This site hasn’t been updated since 2012. You can still peruse who I was back then, but know that much of what I think, feel, write, and do has changed. I still occassionally take on interesting projects/clients, so feel free to reach out if that’s what brought you here. — Nishant

A Silver Lining

Today, a little over half of America has a bit of a strut in its walk because of one guy: Nate Silver.

For those of you who weren't watching, Silver is a NYT statistician and author of Five Thirty Eight who gave Obama around 90% odds for winning a second term. He even bet Joe Scarborough $1000 (a bet that Joe ridiculed but didn't take). Gawker has a good summary.

Side-by-side electoral maps
Left: Silver's prediction; Right: Actual turnout. photo credit: @cosentino

Now we know that not only was Silver right, but his model nailed the results in all 50 states rendering him an overnight sensation. Silver is (half of) America's knight in silver (OK, I apologize) armor leading the charge against those evil political pundits who use nothing more than their awfully fallible gut feelings to make predictions. The verdict is in and the pitchforks are out. "Down with gut feelings! Long live logic! Long live the maths!"

There's only one problem with this new mantra: it's plain wrong.

I suspect a majority, say 90%, of the folks chanting this mantra haven't the slightest clue about how Silver's model works. Fortunately, there's a human-readable explanation of his methodology here (note: this one is for Senate forecasts which inherits much of its methodology from that for Presidential forecasts) as well as an informative piece on predictive models by Silver himself.
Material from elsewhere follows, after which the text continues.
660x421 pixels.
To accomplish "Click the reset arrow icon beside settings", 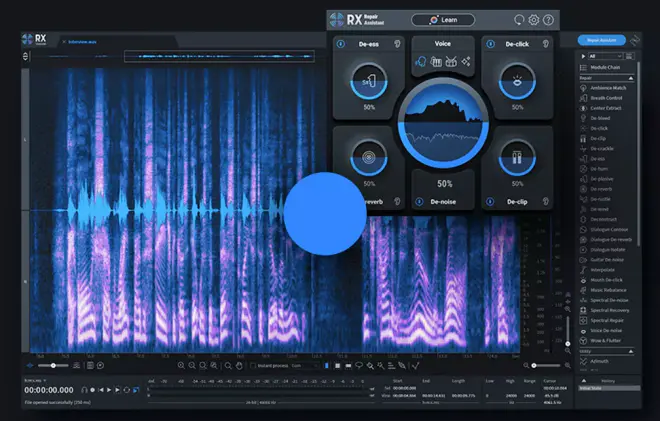I will [519, 19].
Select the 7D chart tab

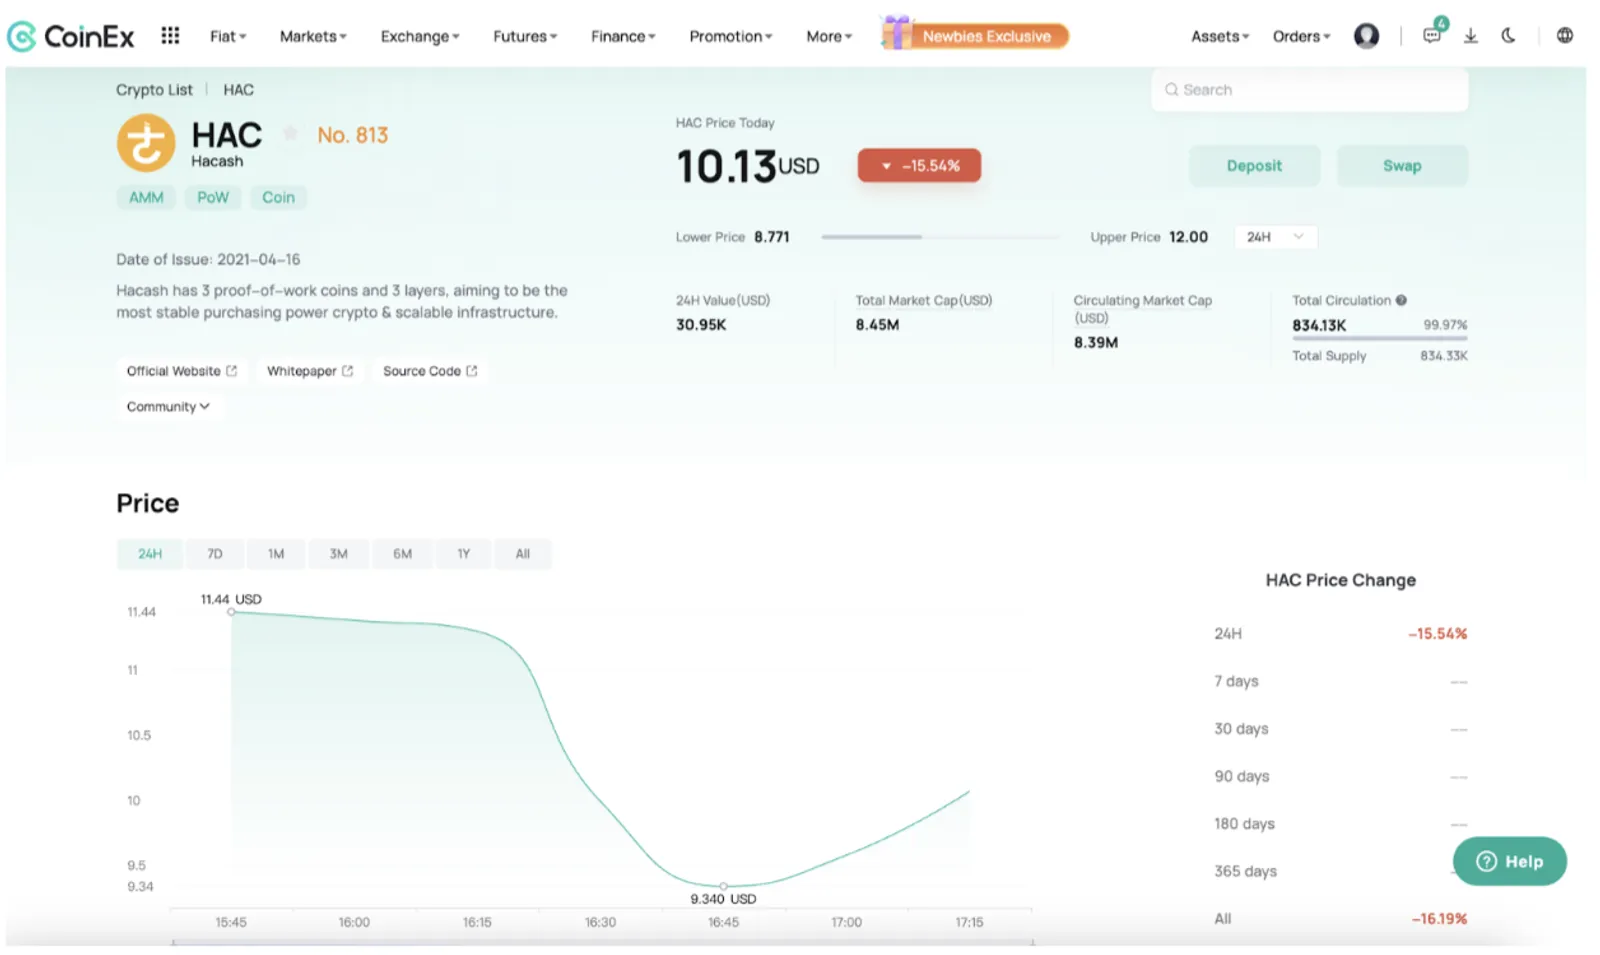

You don't have to go too far into either of these pieces to quickly realize that his model relies heavily on voter polls. In other words, Silver's model performs a statistical analysis on voters' presidential candidate preferences which — at least each side believes this about the other — are almost always based on gut feelings.

In my view, Silver's model isn't anti-gut. Quite to the contrary, it's very pro-gut. And if you've taken my repeated advice to read Gigerenzer's writings, you know that this is well worth celebrating.